▶ [Source data]:

============

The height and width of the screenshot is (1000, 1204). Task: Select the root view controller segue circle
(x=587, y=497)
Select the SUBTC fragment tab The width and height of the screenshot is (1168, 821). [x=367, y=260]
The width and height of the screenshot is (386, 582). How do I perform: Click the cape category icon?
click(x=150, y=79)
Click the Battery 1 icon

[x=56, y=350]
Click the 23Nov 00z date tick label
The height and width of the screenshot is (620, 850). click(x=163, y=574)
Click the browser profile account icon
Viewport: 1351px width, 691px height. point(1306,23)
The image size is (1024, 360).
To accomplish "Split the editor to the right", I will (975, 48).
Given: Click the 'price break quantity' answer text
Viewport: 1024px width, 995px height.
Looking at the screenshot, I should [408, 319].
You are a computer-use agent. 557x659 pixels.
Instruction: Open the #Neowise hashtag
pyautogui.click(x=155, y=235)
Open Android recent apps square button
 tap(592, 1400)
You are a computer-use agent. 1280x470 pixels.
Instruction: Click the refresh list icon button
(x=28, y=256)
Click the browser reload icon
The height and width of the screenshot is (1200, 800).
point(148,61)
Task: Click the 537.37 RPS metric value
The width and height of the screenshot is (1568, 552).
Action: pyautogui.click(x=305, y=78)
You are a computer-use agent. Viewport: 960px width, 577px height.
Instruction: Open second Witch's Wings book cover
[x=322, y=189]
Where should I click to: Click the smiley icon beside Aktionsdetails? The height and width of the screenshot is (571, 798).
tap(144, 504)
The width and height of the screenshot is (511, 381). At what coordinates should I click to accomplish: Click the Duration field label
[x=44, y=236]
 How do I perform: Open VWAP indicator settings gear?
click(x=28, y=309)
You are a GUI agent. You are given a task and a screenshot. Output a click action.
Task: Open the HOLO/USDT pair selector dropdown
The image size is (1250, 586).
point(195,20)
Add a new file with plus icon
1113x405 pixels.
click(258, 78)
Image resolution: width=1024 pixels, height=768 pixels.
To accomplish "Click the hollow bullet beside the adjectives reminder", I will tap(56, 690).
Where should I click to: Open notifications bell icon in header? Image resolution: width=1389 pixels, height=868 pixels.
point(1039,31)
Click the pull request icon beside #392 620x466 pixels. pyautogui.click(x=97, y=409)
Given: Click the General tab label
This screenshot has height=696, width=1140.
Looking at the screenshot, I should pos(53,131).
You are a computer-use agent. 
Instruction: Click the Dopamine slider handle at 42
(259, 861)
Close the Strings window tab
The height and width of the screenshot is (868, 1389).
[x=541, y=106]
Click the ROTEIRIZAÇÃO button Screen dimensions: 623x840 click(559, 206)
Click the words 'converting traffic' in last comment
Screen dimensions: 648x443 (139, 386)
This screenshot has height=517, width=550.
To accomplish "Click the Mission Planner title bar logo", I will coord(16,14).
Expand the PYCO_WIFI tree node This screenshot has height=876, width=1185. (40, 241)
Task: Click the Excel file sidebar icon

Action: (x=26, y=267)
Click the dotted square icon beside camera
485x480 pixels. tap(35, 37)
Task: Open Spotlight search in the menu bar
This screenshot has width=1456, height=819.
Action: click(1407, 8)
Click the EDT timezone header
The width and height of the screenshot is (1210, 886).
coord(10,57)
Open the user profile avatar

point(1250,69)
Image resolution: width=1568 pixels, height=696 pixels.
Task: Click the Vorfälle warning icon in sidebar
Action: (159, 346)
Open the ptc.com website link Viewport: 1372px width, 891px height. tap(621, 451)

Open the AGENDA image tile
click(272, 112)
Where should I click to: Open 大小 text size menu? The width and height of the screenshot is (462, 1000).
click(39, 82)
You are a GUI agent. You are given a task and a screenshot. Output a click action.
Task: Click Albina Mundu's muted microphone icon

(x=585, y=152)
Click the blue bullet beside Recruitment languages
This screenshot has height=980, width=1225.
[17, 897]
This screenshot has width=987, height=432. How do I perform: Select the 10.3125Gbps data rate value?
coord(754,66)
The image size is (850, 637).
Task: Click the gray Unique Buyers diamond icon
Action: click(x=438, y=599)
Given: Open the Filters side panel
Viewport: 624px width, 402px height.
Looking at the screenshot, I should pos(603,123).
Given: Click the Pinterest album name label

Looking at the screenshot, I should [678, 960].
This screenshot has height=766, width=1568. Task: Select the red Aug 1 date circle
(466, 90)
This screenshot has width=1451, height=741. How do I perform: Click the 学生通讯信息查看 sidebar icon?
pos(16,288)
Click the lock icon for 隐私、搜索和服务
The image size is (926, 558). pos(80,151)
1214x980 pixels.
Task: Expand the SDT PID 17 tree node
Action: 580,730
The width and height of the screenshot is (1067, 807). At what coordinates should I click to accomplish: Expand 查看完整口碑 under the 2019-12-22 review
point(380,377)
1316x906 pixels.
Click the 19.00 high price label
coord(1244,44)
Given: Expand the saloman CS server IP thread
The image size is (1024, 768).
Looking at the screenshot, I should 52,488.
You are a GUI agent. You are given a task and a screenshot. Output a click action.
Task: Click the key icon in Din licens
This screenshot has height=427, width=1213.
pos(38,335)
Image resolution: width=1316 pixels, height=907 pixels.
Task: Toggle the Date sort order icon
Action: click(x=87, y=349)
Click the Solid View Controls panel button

============

▶ [Given exercise]: Reproduce the listing above verbatim, from the line containing "Open Android recent apps square button" through the line containing "Click the ROTEIRIZAÇÃO", inclusive.

▶ [Response]:
Open Android recent apps square button
 tap(592, 1400)
You are a computer-use agent. 1280x470 pixels.
Instruction: Click the refresh list icon button
(x=28, y=256)
Click the browser reload icon
The height and width of the screenshot is (1200, 800).
point(148,61)
Task: Click the 537.37 RPS metric value
The width and height of the screenshot is (1568, 552).
Action: pyautogui.click(x=305, y=78)
You are a computer-use agent. Viewport: 960px width, 577px height.
Instruction: Open second Witch's Wings book cover
[x=322, y=189]
Where should I click to: Click the smiley icon beside Aktionsdetails? The height and width of the screenshot is (571, 798).
tap(144, 504)
The width and height of the screenshot is (511, 381). At what coordinates should I click to accomplish: Click the Duration field label
[x=44, y=236]
 How do I perform: Open VWAP indicator settings gear?
click(x=28, y=309)
You are a GUI agent. You are given a task and a screenshot. Output a click action.
Task: Open the HOLO/USDT pair selector dropdown
The image size is (1250, 586).
point(195,20)
Add a new file with plus icon
1113x405 pixels.
click(258, 78)
Image resolution: width=1024 pixels, height=768 pixels.
To accomplish "Click the hollow bullet beside the adjectives reminder", I will tap(56, 690).
Where should I click to: Open notifications bell icon in header? Image resolution: width=1389 pixels, height=868 pixels.
point(1039,31)
Click the pull request icon beside #392 620x466 pixels. pyautogui.click(x=97, y=409)
Given: Click the General tab label
This screenshot has height=696, width=1140.
Looking at the screenshot, I should pos(53,131).
You are a computer-use agent. 
Instruction: Click the Dopamine slider handle at 42
(259, 861)
Close the Strings window tab
The height and width of the screenshot is (868, 1389).
[x=541, y=106]
Click the ROTEIRIZAÇÃO button Screen dimensions: 623x840 click(559, 206)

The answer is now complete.